Point taken. I must admit that I rather concentrated on getting the
score up than on submitting bugs and patches to TG, but I think the
work was not wasted. I really think that a standard quickstart project
should come with a pylint level of 10/10, and although it doesnt say so
explicitly the current topic shows the way for that.

For R0201 (looks like function): I cant see why controller classes
should access their self at all, that's why I decided to disable that
warning. It would be nice if pylint could read its settings not only
from a rc file but from the parsed file too. Thus one could disable
certain warnings for specific files (like R0201 for controllers)

For the rest of your comments: Your probably right (except for spaces
instead of tabs of course :-) ), that's why it's a wiki page: go ahead
and fix it!

If time permits I'll try to build a  patchset against TG 1.0 to get the
quickstart projects a shiny pylint level of 10.

Best regards,

mfg


goff,
I misspoke when I boasted that I had model.py linting out at 10.  The
true score I've attained is 5.74/10.  mea culpa!

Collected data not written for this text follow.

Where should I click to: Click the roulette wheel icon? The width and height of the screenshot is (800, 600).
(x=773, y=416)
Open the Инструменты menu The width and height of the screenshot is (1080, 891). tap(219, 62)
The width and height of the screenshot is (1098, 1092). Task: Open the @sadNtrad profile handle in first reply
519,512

R0201 - agreed for controllers but not all classes in general.
I've emailed pylint's developer to ask about the possibility of adding
a feature where you could turn off a specific warning/error/etc for a
specific line.  To quiet messages like R0904 too many public methods.
Anything that subclasses SQLObject will set that off, but it still
could be a helpful message in another part of my code.  Same for
invalid name messages for sqlmeta and the the "has no" errors for
things like by_visit_key and _SO_set_password.
(see my pps below for good news about this)

Googling pylint turned up a link to pylint integrated into eclipse and
the ability to "in-line" ignore statements for a given line and
warning without turning them off globally.

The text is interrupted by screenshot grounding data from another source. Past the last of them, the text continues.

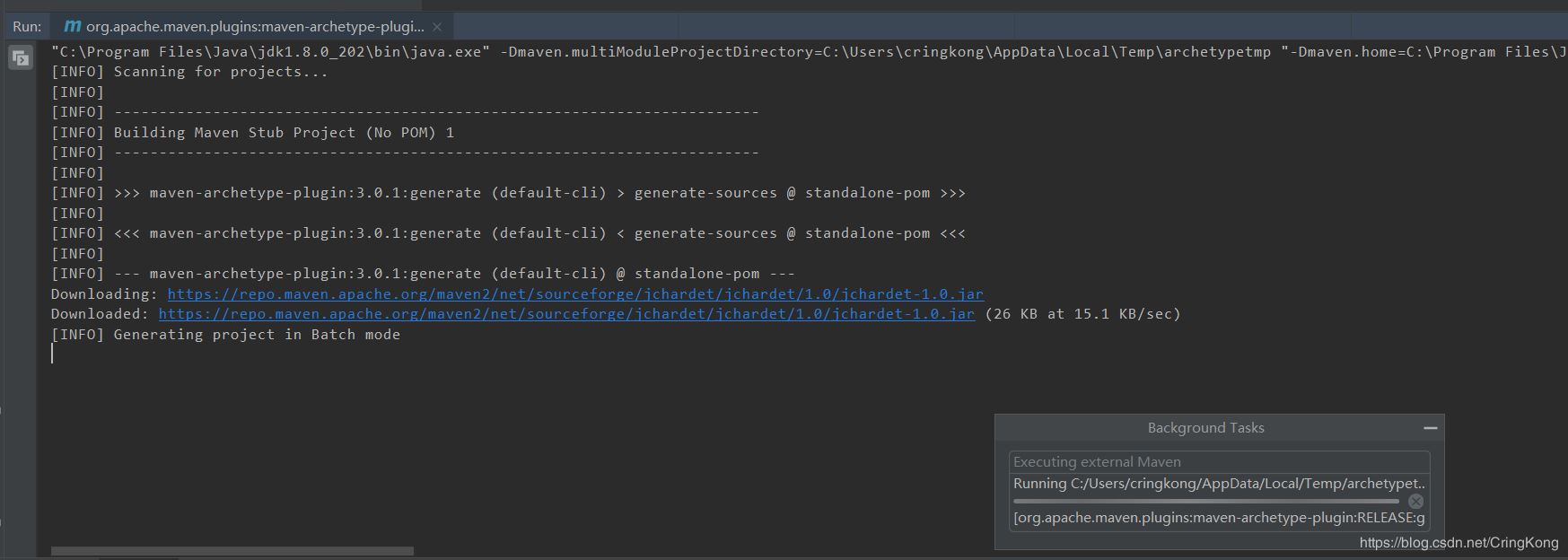Click the blog.csdn.net/CringKong watermark URL
Image resolution: width=1568 pixels, height=560 pixels.
(1459, 542)
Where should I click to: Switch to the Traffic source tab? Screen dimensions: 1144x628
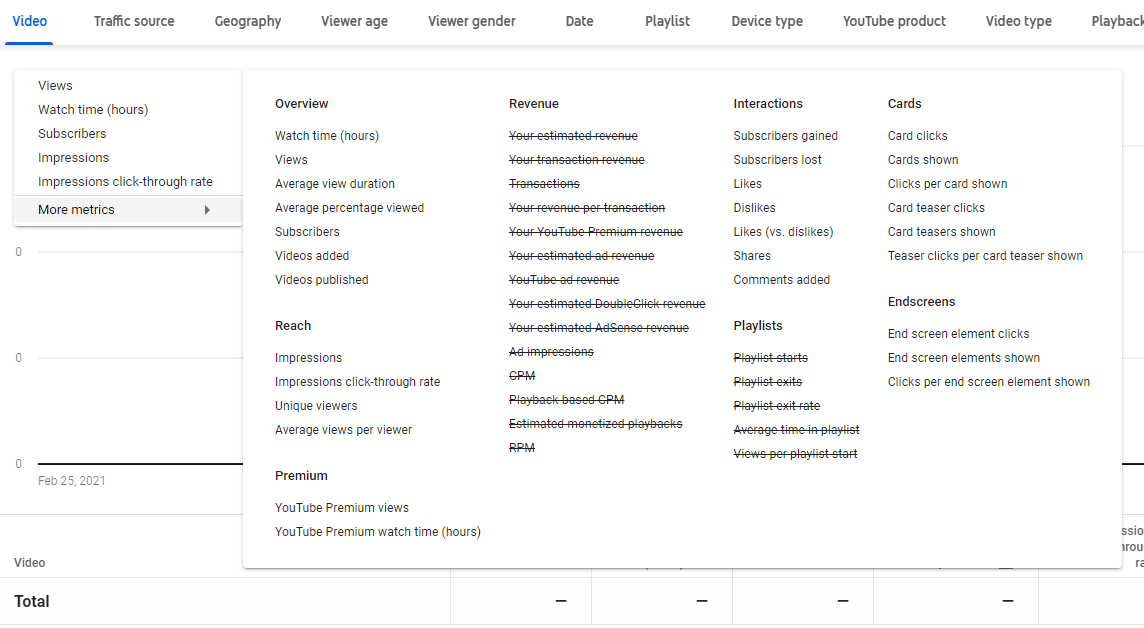coord(133,20)
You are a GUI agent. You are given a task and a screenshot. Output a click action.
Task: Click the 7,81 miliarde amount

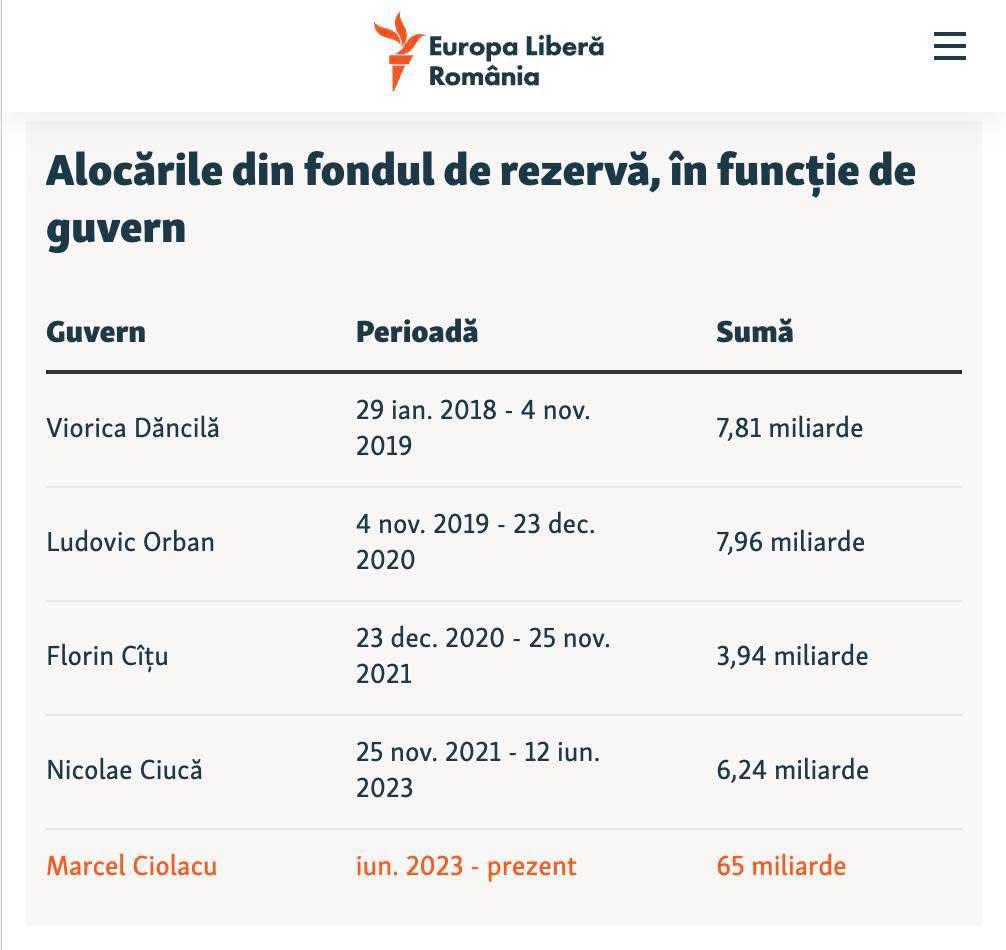pyautogui.click(x=789, y=429)
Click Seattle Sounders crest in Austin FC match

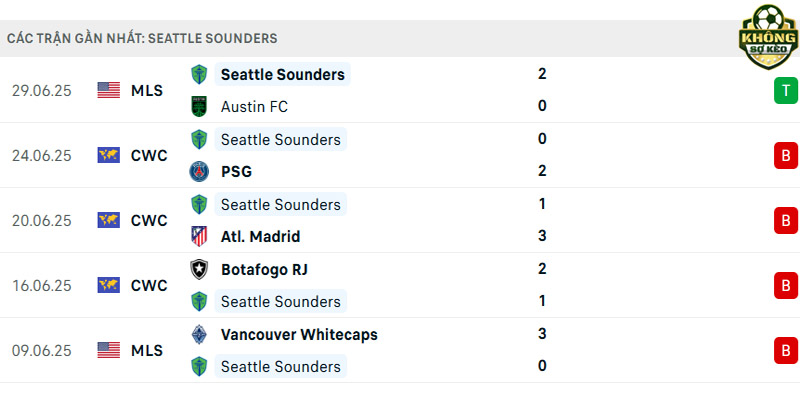pyautogui.click(x=199, y=74)
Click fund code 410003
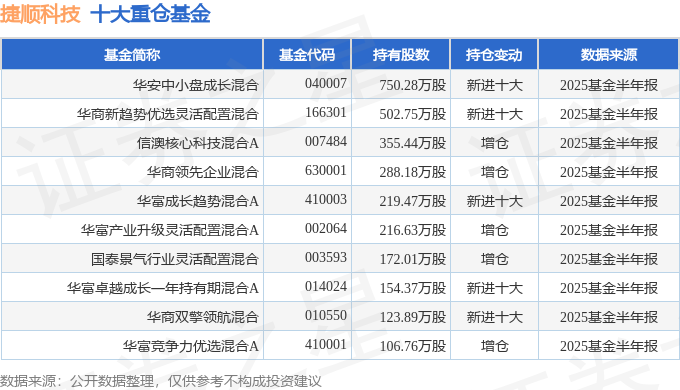This screenshot has width=680, height=390. pyautogui.click(x=326, y=200)
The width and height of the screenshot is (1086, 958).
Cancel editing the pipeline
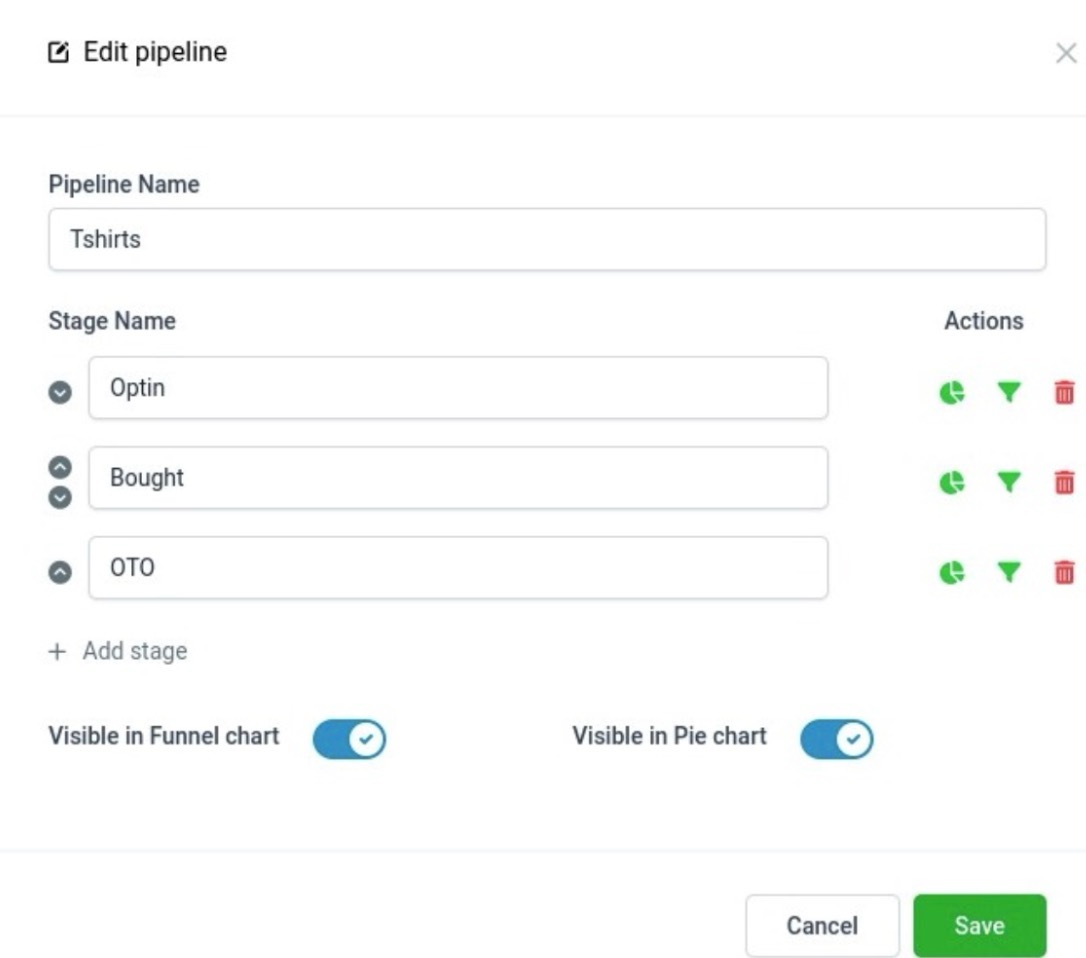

As for the wiki, I wasn't comfortable editing it until there was a
chance for discussion here on the list, so that we could come to a
consensus before I made edits to your contributions.  My opinion
carries no more weight than anyone else's.  And at this point, I
haven't linted enough of TG to have more than opinion.<g>

-jeff

p.s. I agree with your desire to have a quickstart project lint out at
10 -- but there will be some work between here and there.

pps. More googling has resulted in finding how to disable a specific
message(s) for a specific line.  For instance:
...
class User(orm.SQLObject):  #pylint: disable-msg=R0904
   ...
disabled the "too many public methods" message for the User class.
While still leaving the message for the rest of the code.  So we can
explicitly quiet a message for a specific section of code.  Nothing we
can do about the number of public methods in an SQLObject so that is a
valid reason to squelch that particular message.

So it looks like we can refactor first and then explicitly silence
those things that are beyond TG's control.